Беда Национальных Героев заключается в том, что они представляют собой персоны слишком уж хорошие. Они куда более простоваты и менее занятны, чем откровенные в своей либо черной, либо белой сути герои газетных комиксов, и столь же явно недостоверны. Все эти восковые фигуры великих людей ребенок приемлет молча и не задумываясь (а что ему еще остается делать?), но разум взрослого - если ему случится вникнуть поглубже - с циническим удовлетворением принимается отрицать их. Когда созданные за время долгого мира разоблачительные биографии обрели широкого и заинтересованного читателя, это стало следствием (по моему мнению) не особой испорченности общества, а просто потому, что еще детьми наши сограждане были вынуждены скучать и томиться над длинной серией книг о Национальных Героях, подвизавшихся в политике, флоте, армии, литературе и религии. Эта весьма естественная реакция на чересчур благостное представление прошлого и была использована теми биографами, которые видят смешное во всех - кроме самих себя.

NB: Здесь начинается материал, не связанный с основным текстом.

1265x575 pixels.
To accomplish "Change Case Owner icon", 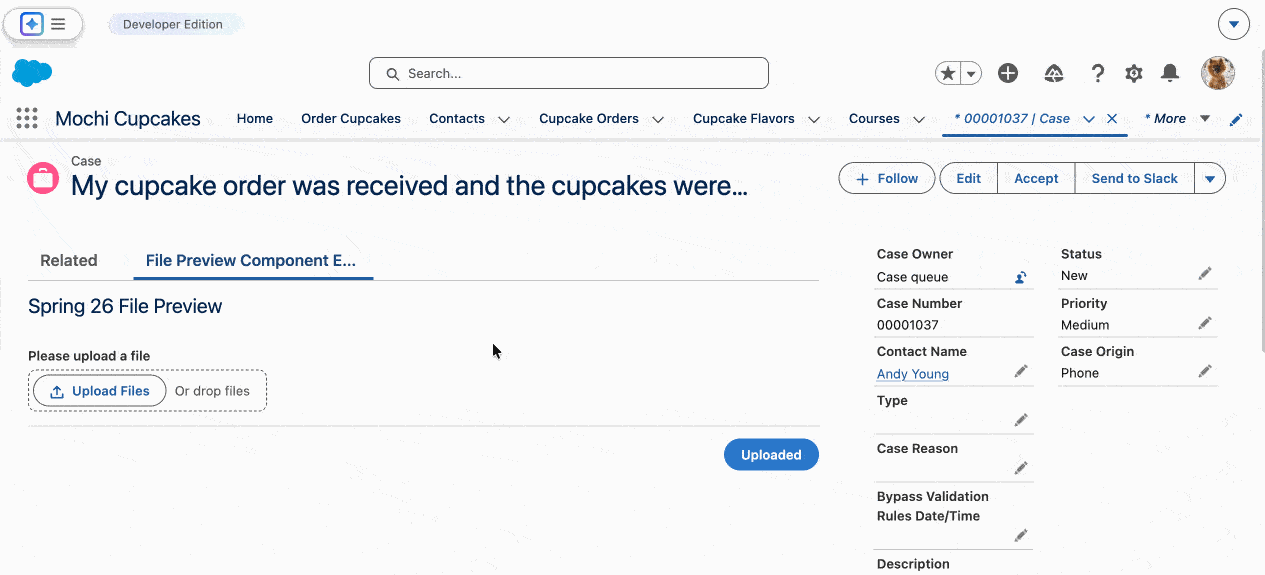I will click(1020, 278).
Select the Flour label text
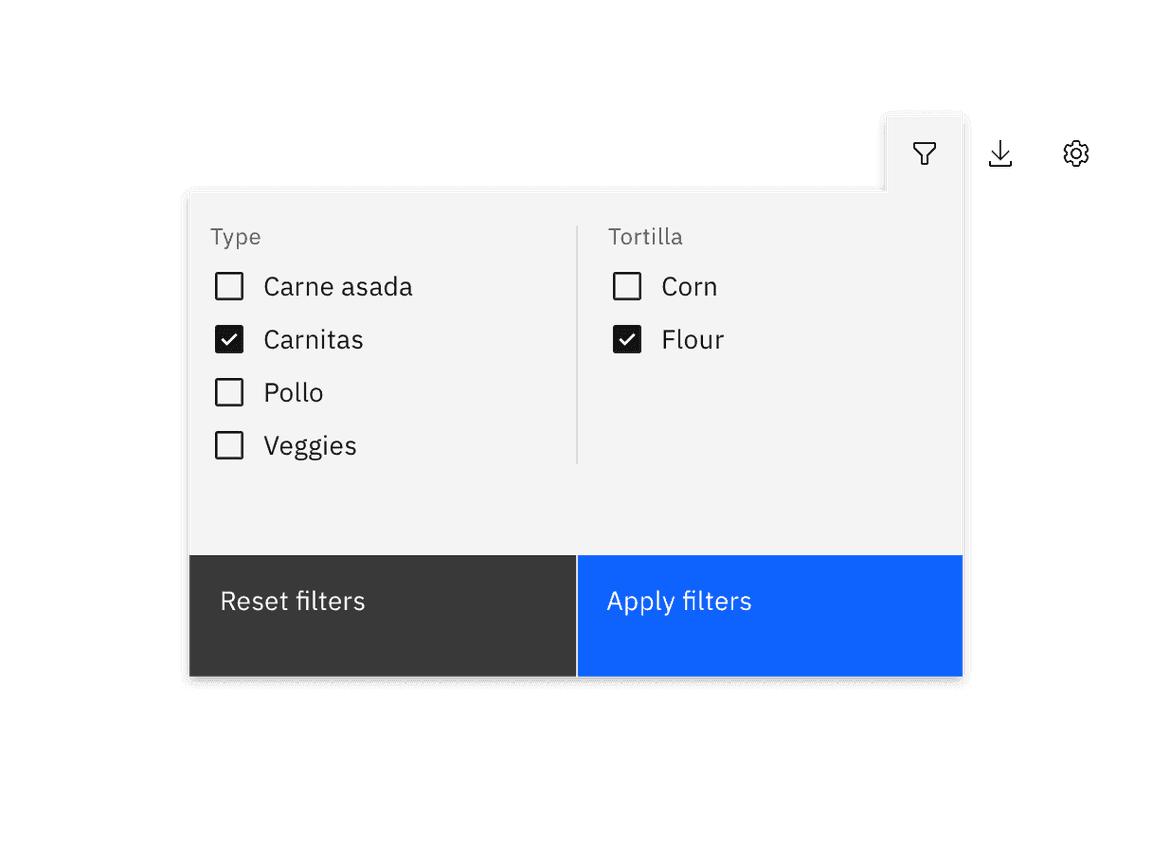1152x864 pixels. tap(692, 339)
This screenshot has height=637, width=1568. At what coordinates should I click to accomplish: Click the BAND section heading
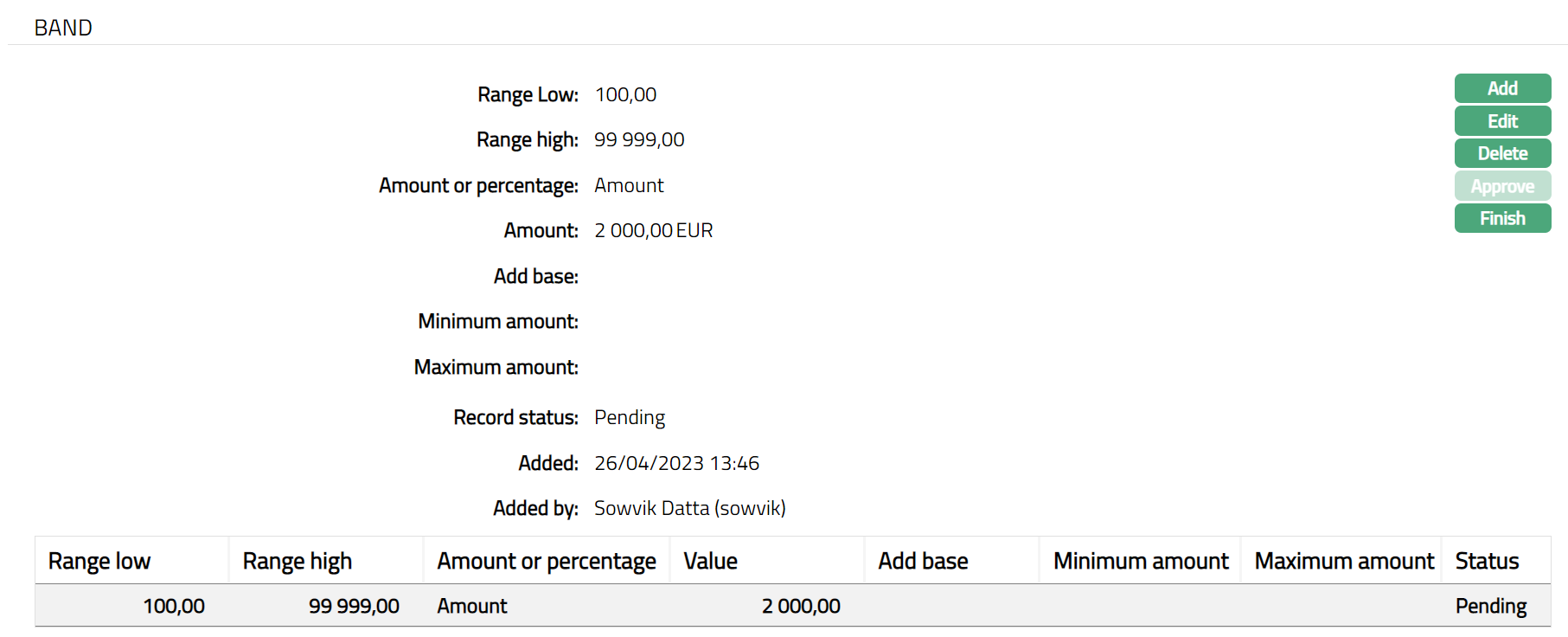click(63, 28)
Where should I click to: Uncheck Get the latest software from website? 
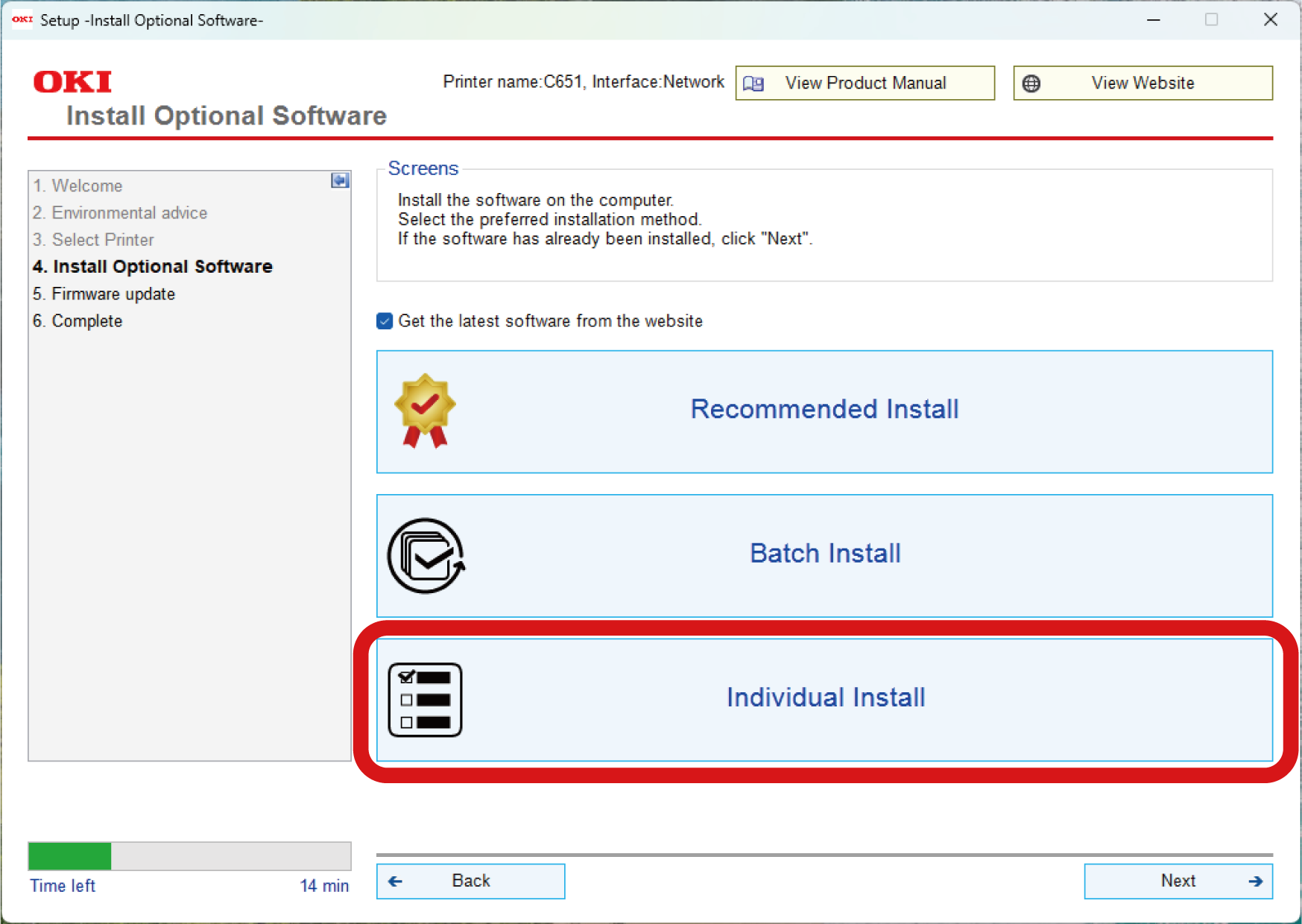385,321
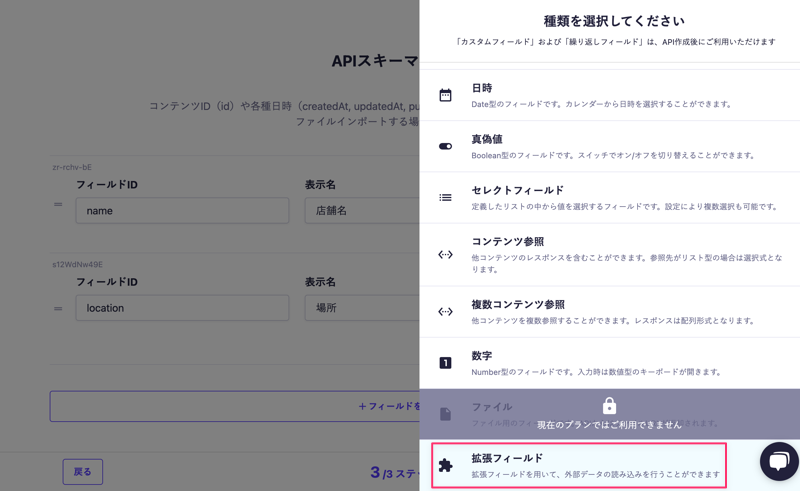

Но Национальный Герой Веллингтон вновь напоминает о себе в названиях многочисленных общественных монументов и улиц. Незнакомый с Лондоном человек, прибывший из Саутгемптона, вне сомнения сойдет с поезда на вокзале Ватерлоо, а такси, весьма возможно, повезет его по Ватерлоо-роад, по мосту Ватерлоо и Веллингтон-стрит к Стрэнду. Если ему случится пройти по Пиккадилли до Гайд-Парк Корнер, он выйдет к ныне темному Эпсли-Хаус, напротив которого находится конная статуя Веллингтона, а за дворцом, уже в самом парке, стоит напыжившийся металлический Ахиллес, отлитый из какой-то пушки, захваченной при Ватерлоо.

Столь настойчивое прославление весьма естественным образом подвигает заатлантического гостя к критике, и я собственными ушами слышал голоса, утверждавшие, и что, в конце концов, никого теперь не волнует Война на Полуострове, и что битву при Ватерлоо, собственно говоря, выиграли пруссаки. Вынужден признать, что было такое время, когда и сам я вносил собственную лепту в непочтительные шепотки и долго относился к Веллингтону (в меру моих тогдашних знаний о нем, безусловно, не слишком глубоких) с неким неуважением. Казалось, он принадлежал к наиболее ненавистному мне типу людей: любитель охоты на лис, аристократ из ирландских протестантов, человек из Дублинского замка, англо-индиец, профессиональный солдат, не умеющий смеяться, а ржущий как жеребец, солдафон, возражавший против отмены телесных наказаний в армии, и самым непростительным образом называвший своих солдат “подонками и отребьем”, тори, насмерть стоявший против Билля о Реформе 1832 года и противившийся многим, давно назревавшим в Англии переменам, небывалый любитель титулов, орденов и денежных наград.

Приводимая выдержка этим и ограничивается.